** start SOURCE **

20 January 2010

EASST 2010

We invite you to submit an abstract to the track Speculation, Design, Public and Participatory Technoscience: Possibilities and Critical Perspectives at EASST 2010 in Trento, Italy, 2-4 September 2010.

Over the past decade there has been an increasing engagement between design and STS. One emerging and novel area of exchange is concerned with exploring the ways in which practices of ‘speculative design’ and STS concerns of publics, participation, politics as well as expectations come together to inform one another, to critique one another, and to collaborate in developing new modes of co-production of contemporary technoscience. Although such associations are promising, they are nascent and in need of articulation and critical examination.

For this track we are soliciting participation from STS scholars, design researchers and practicing designers. Our objective is to present a range of scholarly approaches and exemplary projects in order to critically explore the practices of Speculative Design.

The deadline for abstract submissions is 15 March, 2010.

Submission instructions are available online at: http://events.unitn.it/en/easst010/abstract-submission

About EASST:
The EASST_010 conference is the biennial forum of the European Association for the Study of Science and Technology (EASST) for contributions on topics from the range of disciplines found within science, technology and innovation studies. The particular focus for the 2010 conference is that of practice and performance. Science and technology, are seen as performative domains of the “social”, situated practices rooted and grown in a sociomaterial context.

** end SOURCE **

Return, word for word, the portion of the EASST 2010 call for abstracts between "20 January 2010" and "and critical examination.", inclusive.

** start EXTRACTED RECORDS **

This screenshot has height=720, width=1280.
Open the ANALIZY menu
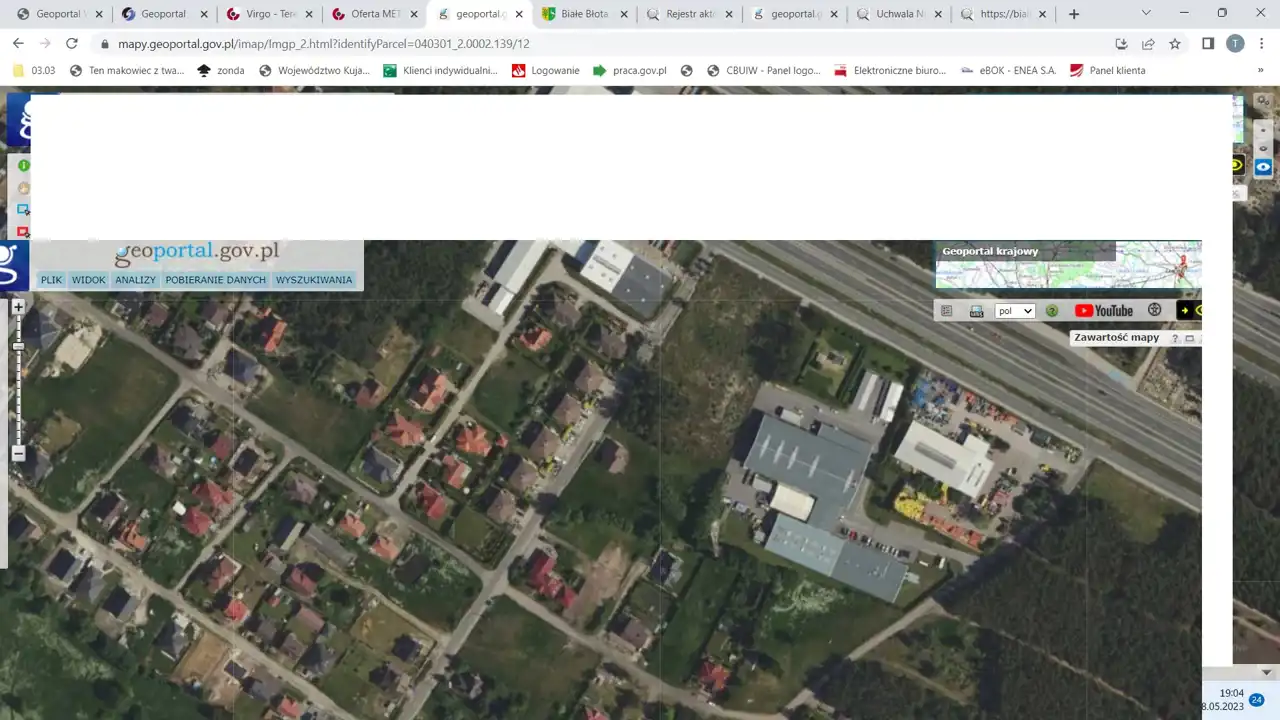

** end EXTRACTED RECORDS **
** start EXTRACTED RECORDS **

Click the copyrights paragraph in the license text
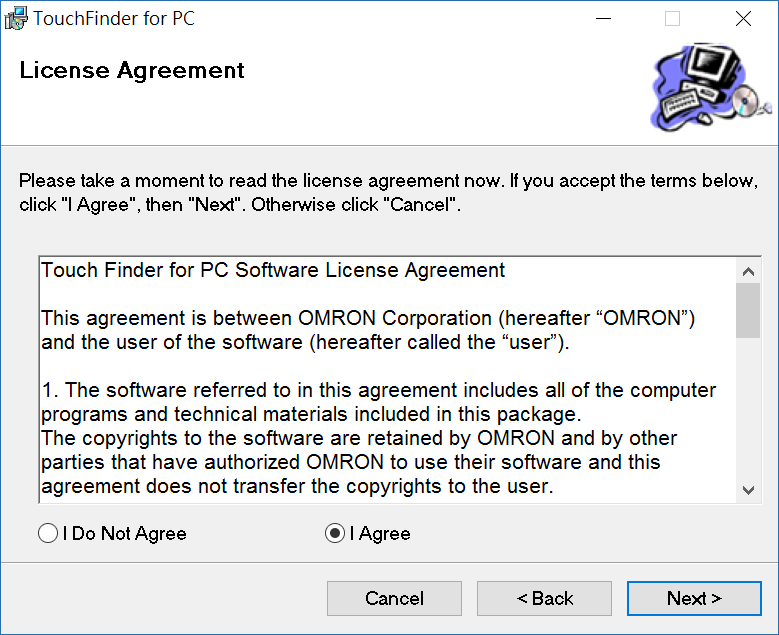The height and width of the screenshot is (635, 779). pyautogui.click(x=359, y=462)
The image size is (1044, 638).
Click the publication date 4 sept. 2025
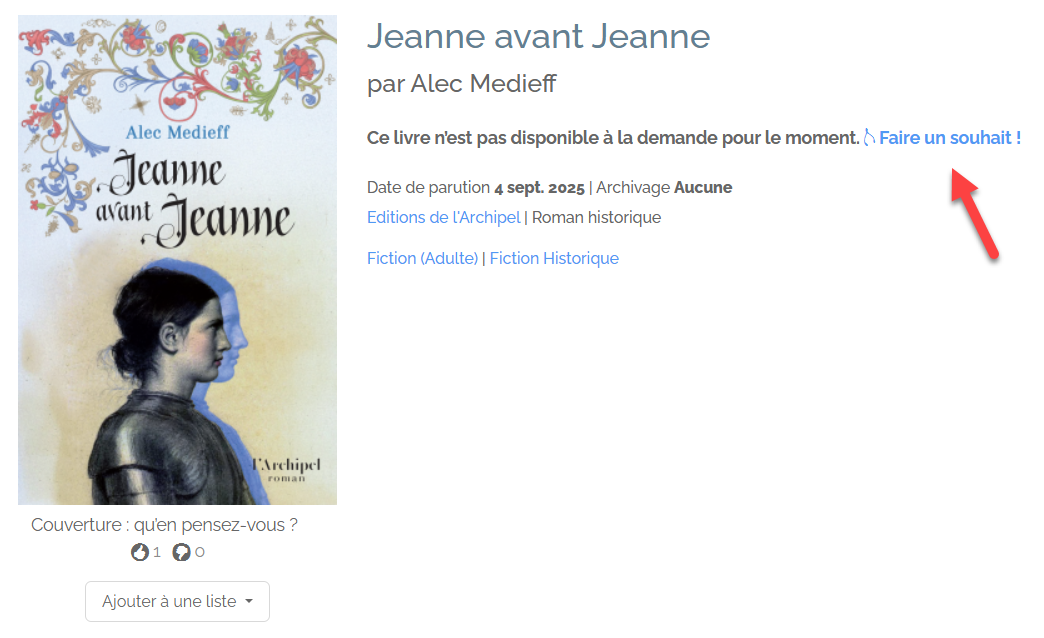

** end EXTRACTED RECORDS **
** start EXTRACTED RECORDS **

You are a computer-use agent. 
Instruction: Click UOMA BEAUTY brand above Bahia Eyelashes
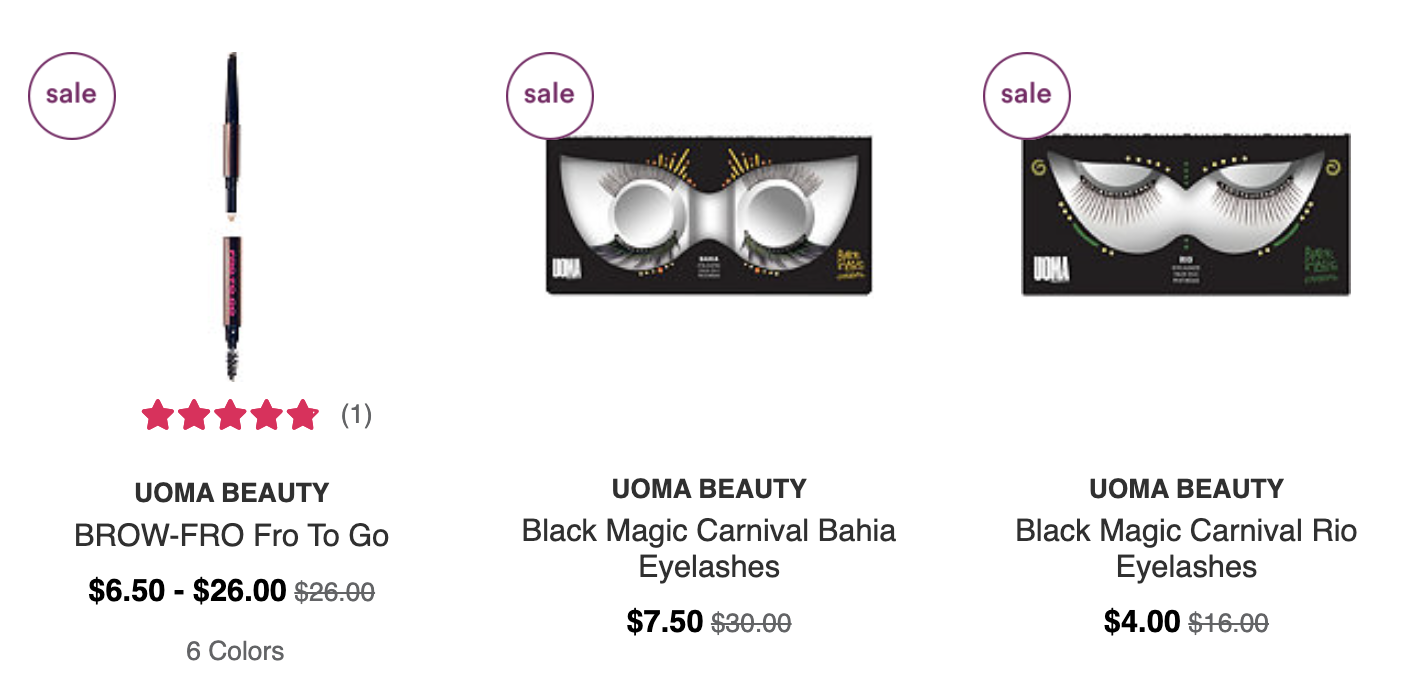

** end EXTRACTED RECORDS **

- FULL RESPONSE:
20 January 2010

EASST 2010

We invite you to submit an abstract to the track Speculation, Design, Public and Participatory Technoscience: Possibilities and Critical Perspectives at EASST 2010 in Trento, Italy, 2-4 September 2010.

Over the past decade there has been an increasing engagement between design and STS. One emerging and novel area of exchange is concerned with exploring the ways in which practices of ‘speculative design’ and STS concerns of publics, participation, politics as well as expectations come together to inform one another, to critique one another, and to collaborate in developing new modes of co-production of contemporary technoscience. Although such associations are promising, they are nascent and in need of articulation and critical examination.